[BEGIN Records provided]

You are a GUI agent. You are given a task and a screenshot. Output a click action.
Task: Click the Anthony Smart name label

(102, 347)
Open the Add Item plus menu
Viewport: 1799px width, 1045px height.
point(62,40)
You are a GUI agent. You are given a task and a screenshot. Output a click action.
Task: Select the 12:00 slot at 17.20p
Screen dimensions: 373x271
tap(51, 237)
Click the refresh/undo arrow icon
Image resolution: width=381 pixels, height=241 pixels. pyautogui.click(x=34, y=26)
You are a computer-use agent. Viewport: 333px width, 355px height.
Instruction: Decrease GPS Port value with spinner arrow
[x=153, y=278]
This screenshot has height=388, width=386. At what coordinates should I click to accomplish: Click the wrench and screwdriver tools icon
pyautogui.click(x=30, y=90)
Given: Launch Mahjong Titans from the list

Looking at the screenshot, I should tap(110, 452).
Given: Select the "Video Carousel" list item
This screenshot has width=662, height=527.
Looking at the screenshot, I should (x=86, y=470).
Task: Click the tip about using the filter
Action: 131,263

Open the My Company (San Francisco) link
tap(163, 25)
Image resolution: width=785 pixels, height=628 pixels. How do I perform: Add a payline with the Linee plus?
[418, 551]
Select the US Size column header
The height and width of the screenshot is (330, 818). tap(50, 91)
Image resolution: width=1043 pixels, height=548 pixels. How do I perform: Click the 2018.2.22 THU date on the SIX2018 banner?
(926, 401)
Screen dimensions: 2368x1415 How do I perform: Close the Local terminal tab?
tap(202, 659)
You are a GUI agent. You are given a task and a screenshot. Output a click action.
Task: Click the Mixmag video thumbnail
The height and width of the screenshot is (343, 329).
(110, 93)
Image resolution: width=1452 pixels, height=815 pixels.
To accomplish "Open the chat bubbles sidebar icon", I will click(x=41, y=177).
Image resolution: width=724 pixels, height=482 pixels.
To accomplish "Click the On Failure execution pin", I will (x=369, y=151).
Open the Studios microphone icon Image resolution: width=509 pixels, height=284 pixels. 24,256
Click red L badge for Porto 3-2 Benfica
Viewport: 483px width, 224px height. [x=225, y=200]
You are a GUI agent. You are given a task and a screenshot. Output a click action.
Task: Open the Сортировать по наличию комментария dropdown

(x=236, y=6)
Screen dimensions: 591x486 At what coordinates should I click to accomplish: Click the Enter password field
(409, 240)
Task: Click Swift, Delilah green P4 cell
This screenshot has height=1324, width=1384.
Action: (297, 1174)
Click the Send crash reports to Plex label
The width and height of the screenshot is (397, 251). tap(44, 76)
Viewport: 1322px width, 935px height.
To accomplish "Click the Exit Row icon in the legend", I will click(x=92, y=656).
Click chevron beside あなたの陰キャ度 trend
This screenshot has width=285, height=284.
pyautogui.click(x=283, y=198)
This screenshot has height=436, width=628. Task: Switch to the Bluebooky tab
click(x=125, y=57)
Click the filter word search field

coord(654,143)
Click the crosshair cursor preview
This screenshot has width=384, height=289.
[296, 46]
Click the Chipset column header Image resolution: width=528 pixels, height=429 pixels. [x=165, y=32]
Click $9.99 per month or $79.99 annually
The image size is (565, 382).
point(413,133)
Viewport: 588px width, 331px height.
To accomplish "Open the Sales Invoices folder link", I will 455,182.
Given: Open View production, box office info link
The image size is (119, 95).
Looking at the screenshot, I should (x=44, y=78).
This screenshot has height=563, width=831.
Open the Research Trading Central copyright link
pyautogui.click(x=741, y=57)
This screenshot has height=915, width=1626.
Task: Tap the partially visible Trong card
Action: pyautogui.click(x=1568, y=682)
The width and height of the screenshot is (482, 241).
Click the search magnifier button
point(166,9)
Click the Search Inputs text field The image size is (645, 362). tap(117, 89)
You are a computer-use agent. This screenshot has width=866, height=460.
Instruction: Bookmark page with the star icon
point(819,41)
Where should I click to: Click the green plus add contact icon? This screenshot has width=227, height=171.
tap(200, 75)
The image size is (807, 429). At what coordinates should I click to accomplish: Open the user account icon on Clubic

[END Records provided]

The problem ▸ Print the lines exactly as they appear, starting at the line that contains "Click $9.99 per month or $79.99 annually" and continuing through the end of the lines.

Complete output ▸
Click $9.99 per month or $79.99 annually
The image size is (565, 382).
point(413,133)
Viewport: 588px width, 331px height.
To accomplish "Open the Sales Invoices folder link", I will 455,182.
Given: Open View production, box office info link
The image size is (119, 95).
Looking at the screenshot, I should (x=44, y=78).
This screenshot has height=563, width=831.
Open the Research Trading Central copyright link
pyautogui.click(x=741, y=57)
This screenshot has height=915, width=1626.
Task: Tap the partially visible Trong card
Action: pyautogui.click(x=1568, y=682)
The width and height of the screenshot is (482, 241).
Click the search magnifier button
point(166,9)
Click the Search Inputs text field The image size is (645, 362). tap(117, 89)
You are a computer-use agent. This screenshot has width=866, height=460.
Instruction: Bookmark page with the star icon
point(819,41)
Where should I click to: Click the green plus add contact icon? This screenshot has width=227, height=171.
tap(200, 75)
The image size is (807, 429). At what coordinates should I click to accomplish: Open the user account icon on Clubic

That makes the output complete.